I don't see any policy decision here. Only a work-around to avoid a race condition. The subtracting of 5 seconds from r177363 isn't also policy, just another workaround.

I think that adding 1 second in run-webkit-tests is better. At least to me it looks cleaner.

If I say --timeou-out-ms 8, and I have to wait 9 seconds for the test to finish (or timeout), I probably won't notice.
But, on the other hand, if I get a timeout after 3 seconds (8-5) probably I will notice something weird.

Don't you agree on that?
Comment 17 Alexey Proskuryakov 2014-12-17 10:30:14 PST
> With the changes introduced by r177363, the test timeouts faster (-5secs) than what is specified in port configuration

This was already the case for many years. WebKitTestRunner has multiple shorter timeouts for specific operations, so a test could time out faster than specified in port configuration.

Mac in particular always had port timeout specified at 35 seconds, but both DumpRenderTree and WebKitTestRunner ignored that, and timed out after 30 seconds. Maybe there was some confusion due to that, but not anything show-stopping.

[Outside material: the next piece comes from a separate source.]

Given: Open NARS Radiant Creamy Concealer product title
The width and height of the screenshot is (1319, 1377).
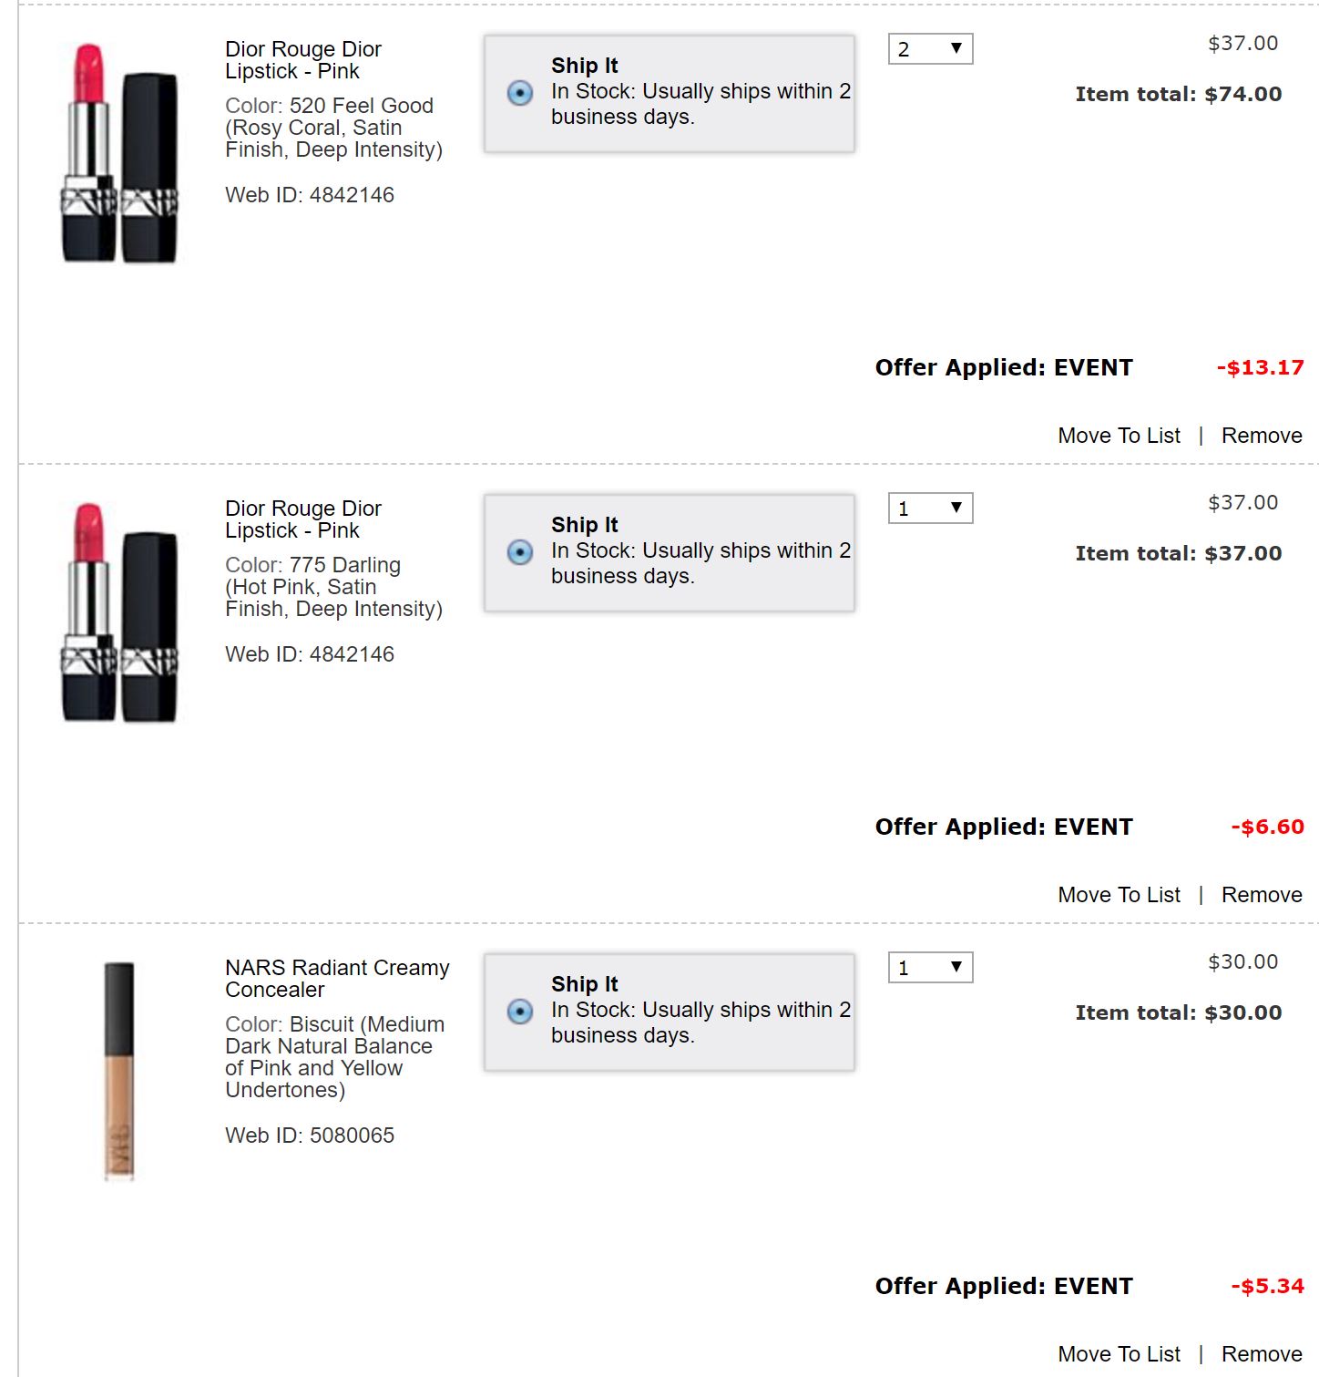Looking at the screenshot, I should 337,979.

Additionally, a lot of tests have their own shorter timeouts implemented in JavaScript, which also don't obey port configuration.

I am not very strongly opposed to adding instead of subtracting, but I don't see it as obviously superior.

> I don't see any policy decision here. Only a work-around to avoid a race condition.

A workaround is something that can be made to a bug. But there is no bug here - when both the script and the tool have the same timeout, race is the expected behavior.

We need to have script timeout and tool timeout different, and this cannot be hidden under the carpet in driver.py, whose sole purpose is to translate Python variables into command line arguments, and then stdout/stderr into Python objects.

I posted a patch to bug 139734, let's move this discussion there.